When they say that hiking is popular amongst Koreans, they were not overexaggerating. Every bus that we waited for to take us to the entry of the National park was FULL. And we saw about 4 buses that went past. We then decided to catch another bus that would drop us off 1km away from the entry of the park. 1km isn’t bad, so we thought. We were able to even sit on the bus.
Surprisingly, the demographic of the hikers were on the older side. Gosh, they are so fit. I admire their healthy hobby and determination.
Once in the park, restaurants and hiking stores lined the entry path into the park. There are plenty of signs and plenty of people to follow into and up the national park. Along the way, we were treated to beautiful untouched autumn scenery. There are temples scattered throughout on the ascent. Although we didn’t go into any, the gateway and stairs to the temples were beautiful to walk past.
There were plenty of natural rocks and river edges to stop at. It seemed that many families and groups of hikers had packed plenty of food to enjoy a small picnic along the way.
By this stage, we had just steadily gone up wooden steps built within the park and walked uphill. We had been walking for about maybe 2.5-3 hours to get here. It wasn’t until we reached the actual mountain that things got slightly harder. Bless my sister for preparing some gloves for us. The terrain turned from dirt, steps and leaves to now large rock formations. They have been carved and smoothed by all the hiking shoes and were very slippery. These wires have been installed along the area to help hikers pull themselves up and hold onto. I can say that they offered little help when doing back down.
Once we got to the
180 45 degree ascent to the peak, there was a human traffic jam of sorts. By this stage, it felt like we were climbing 180 degrees. The wires continued all the way up to the peak. Some of the rocks seem to have a foot ledge carved into the rock to help but by this stage, I was relying on the wire, arm strength and crawling on all 4’s to get me up to the top.

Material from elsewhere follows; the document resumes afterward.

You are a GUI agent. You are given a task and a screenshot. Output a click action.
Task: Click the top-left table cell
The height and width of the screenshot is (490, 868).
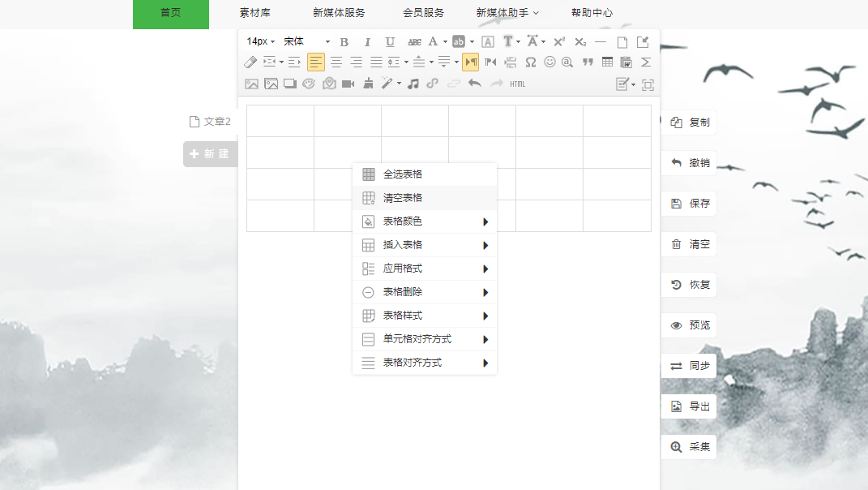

The view from the peak was….ok. I believe this was definitely not about the destination but the journey. We sat at the top to rest, take in the view and have some more snacks to prepare ourselves for the 180 degree descent.
On our way back, there were noticeable less people. I’m not sure whether it was because people generally go up and down before 2pm, turned back before the peak or they all went down a different way back. Luckily there were still a few people around to follow. Along the track back, we spent some of our time going along a different track from the one that we had taken up. Perhaps we were wrong the first time. We just kept following others who seemed to know the way. It was late afternoon by this stage and we had to hurry to make sure we were down before sun light was completely gone.
In total, it took us about 7 hours to reach the peak and come back. We did stop many times for breaks, to catch our breath and to take pictures. We stopped for dinner at one of the restaurants at the entry of the park and had ourselves a nice big meal complete with bulgogi (stir fried meat), pajeon (pancake, we went with the seafood option) and makgeolli (rice based alcoholic drink which is infamous as a hiking drink).